-- PROVIDED PASSAGE follows --

This is the conclusion of my series on my tumultuous 2020. While I was very lucky and didn't suffer any personal loss from the covid pandemic, the year was nevertheless one of the most unpredictable and contentious in my career.
When 2020 first started, I thought I was going to to have another routine banner year. The operating rooms were full. We were working hard, but getting paid handsomely. I had just run my first half marathon. The Wuhan virus was a disturbance in a faraway land that didn't seem to have any significance on this side of the Pacific. It was so inconsequential that Los Angeles proceeded with their marathon in early March. Then just a few days later, everything stopped.
Our incomes dropped over fifty percent over the next six weeks. The operating rooms practically shut down as images from Italy and New York haunted every doctor on the planet. We learned how to wear N95 masks and don and doff PPE's. Different treatments for covid came and went each week with no clear understanding if any of it worked. We all took out PPP loans from the government to keep from going bankrupt. The stock market had its fastest drop into a bear market in history. It was a darkness that we didn't know when or if it would let up.
Then spring brought a bit of a respite. The state governor allowed hospitals to start accepting elective cases again. Our operating rooms slowly began gearing up to do elective surgeries. But before long there came another surge. This time instead of shutting down the OR's, the administration took a more measured approach by limiting, not eliminating cases. As long as the hospital census was not overwhelmed with covid patients the OR's could continue to run.
Our anesthesia group could see this was going to be problematic for an indefinite amount of time. We couldn't let a disease dictate the economic well being of the group or the group's partners. It was time to change economic models. The group that I joined almost two decades ago was shockingly disappearing. We were going to get taken over and become employees, no longer the master of our destinies. My dreams of coming to work every day and working the same way for thirty years until I retire had been upended by a virus. Medicine's relentless march towards consolidation of physicians' groups and hospital systems was being abetted by a disease.

-- PROVIDED PASSAGE concluded --
-- THE DATA follows --

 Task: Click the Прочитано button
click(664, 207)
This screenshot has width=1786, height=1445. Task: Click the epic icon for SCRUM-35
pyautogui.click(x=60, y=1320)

-- THE DATA concluded --

**EXERCISE PROMPT**. In the account of 2020, why did the anesthesia group decide to change economic models? Answer in one to three sentences. The lines were taken from a source unrelated to the text.

**SOLUTION TO THIS TASK**. The group could see that the limits on operating room cases would be a problem for an indefinite amount of time. It did not want a disease to dictate the economic well-being of the group or its partners.